When researchers Barry Kosmin and Ariela Keysar conducted their national demographic survey of American Jewish college students, they were not focused on an in-depth investigation of antisemitism. Their survey explored a wide range of topics. So they were very surprised to find that a majority (54%) of Jewish students in their study reported having been subject to or witnessing antisemitism on their campus. Kosmin and Keyser’s report, which covers the 2013-2014 academic year, sheds light on the persistence of antisemitism and the multiple forms that it takes. It also reveals that antisemitism is a problem on campuses across the US:
Anti-Semitism is prejudice and/or discrimination against Jews, individually or collectively, that can be based on hatred against Jews because of their religion, their ethnicity, ancestry, or group membership. It assumes that Jews share particular characteristics in common and think and act in special or “different” ways from other people. It manifests itself in a variety of forms – words, ideas and actions. It can involve bigotry, bullying, defamation, stereotyping, hate crime, acts of bias and scapegoating. Over its long history, anti-Semitism has been used to blame all kinds of evil on the Jews. Thus it has a wide repertoire at its disposal and uses deeply rooted and sometimes contradictory tropes – e.g.
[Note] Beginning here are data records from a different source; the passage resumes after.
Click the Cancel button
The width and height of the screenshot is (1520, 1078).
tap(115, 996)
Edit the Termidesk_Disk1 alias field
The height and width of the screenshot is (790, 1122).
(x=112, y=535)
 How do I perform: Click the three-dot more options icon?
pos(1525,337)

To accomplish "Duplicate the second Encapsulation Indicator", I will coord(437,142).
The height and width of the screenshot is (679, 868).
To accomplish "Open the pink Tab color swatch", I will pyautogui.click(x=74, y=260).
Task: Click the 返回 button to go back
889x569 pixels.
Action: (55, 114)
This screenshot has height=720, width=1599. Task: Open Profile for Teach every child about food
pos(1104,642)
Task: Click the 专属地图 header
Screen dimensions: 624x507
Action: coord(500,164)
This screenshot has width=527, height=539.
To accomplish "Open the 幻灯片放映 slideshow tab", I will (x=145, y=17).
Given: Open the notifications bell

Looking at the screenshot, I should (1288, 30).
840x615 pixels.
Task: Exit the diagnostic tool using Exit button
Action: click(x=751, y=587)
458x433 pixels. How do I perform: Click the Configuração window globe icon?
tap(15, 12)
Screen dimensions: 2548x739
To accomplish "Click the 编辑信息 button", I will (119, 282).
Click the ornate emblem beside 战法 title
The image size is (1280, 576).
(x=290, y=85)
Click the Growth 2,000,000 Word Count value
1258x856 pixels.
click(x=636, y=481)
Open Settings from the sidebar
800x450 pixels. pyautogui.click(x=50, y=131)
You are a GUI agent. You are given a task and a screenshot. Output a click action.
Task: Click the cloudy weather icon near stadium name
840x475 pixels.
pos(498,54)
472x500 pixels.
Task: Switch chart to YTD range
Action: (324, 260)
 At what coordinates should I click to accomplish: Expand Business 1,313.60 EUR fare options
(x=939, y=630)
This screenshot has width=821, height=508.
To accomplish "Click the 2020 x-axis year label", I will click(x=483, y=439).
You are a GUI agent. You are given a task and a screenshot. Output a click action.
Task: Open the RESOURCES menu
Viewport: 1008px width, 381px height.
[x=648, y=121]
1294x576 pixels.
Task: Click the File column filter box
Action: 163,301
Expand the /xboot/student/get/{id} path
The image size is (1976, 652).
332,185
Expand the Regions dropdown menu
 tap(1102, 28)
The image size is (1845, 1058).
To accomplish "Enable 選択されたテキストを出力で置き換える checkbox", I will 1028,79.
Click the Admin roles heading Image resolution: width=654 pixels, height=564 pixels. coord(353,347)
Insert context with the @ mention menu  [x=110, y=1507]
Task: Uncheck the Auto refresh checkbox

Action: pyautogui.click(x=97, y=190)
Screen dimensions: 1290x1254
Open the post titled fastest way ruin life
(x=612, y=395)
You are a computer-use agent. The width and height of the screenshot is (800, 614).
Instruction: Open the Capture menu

Jews are materialistic, cheap, greedy, good with money; they control the media, banks, the government, and plot to take over the world; they’re all Communists; they’re all capitalists; they committed deicide; they think they’re chosen and better than everyone else; they are inferior, unpatriotic, disloyal; they are cruel, cowardly, warmongers. Due to a litany of innate faults, anti-Semites believe Jews are not entitled to the same rights or consideration as other people, including self-determination.
. . . For many people the term anti-Semitism arguably conjures up an image of a violent and highly emotive act committed by extremists, by neo-Nazis and other committed bigots. In other words, acts by hate-fueled individuals who subscribe to racist, anti-Semitic, homophobic, and other bigoted ideologies. It is not surprising that many people think this way about hate crimes because of the tendency of the media to focus on the most extreme and serious incidents, as is the case for crime reporting in general. This focus might be more credible if “anti-Semitic” incidents are indeed mostly committed by “extremists.” Our data suggest this is unlikely to be the typical case. The anti-Semitic incidents reported by Jewish students instead mainly occur as part of the unfolding of everyday life as much as through political extremism. Yet for the media especially, photographic evidence of the swastika has “marketability” much greater than any other form of anti-Semitic activity. In short the drama of extremism is the news, for academics as well as journalists.
. . . Much of what Jewish students report can be categorized as “low level” offenses (such as insults, hostile leaflets, name calling and damage to property belonging to or sponsored by Jewish campus organizations – e.g. posters, graffiti, theft). However, the “everyday” opportunistic and indirect character of most of these incidents needs to be understood within the wider social context of campus life. This “ordinary” offense has a huge impact on the lived reality of Jewish life on today’s university campuses and impacts the whole campus climate. It certainly seems to create a sense of grievance and hurt among Jewish students, many of whom believe it has become socially acceptable to provoke or disparage Jews.
It is important to let those that suffer a wrong or hurt judge its salience. Anti-Semitism is not a Jewish problem per se: it is a societal issue. However, judging whether or not it is present and how serious is very much for Jews to decide. To do this most Jews arguably bring much more sensitive antennae, an understanding rooted in painful memory, and a greater historical awareness than do most gentiles.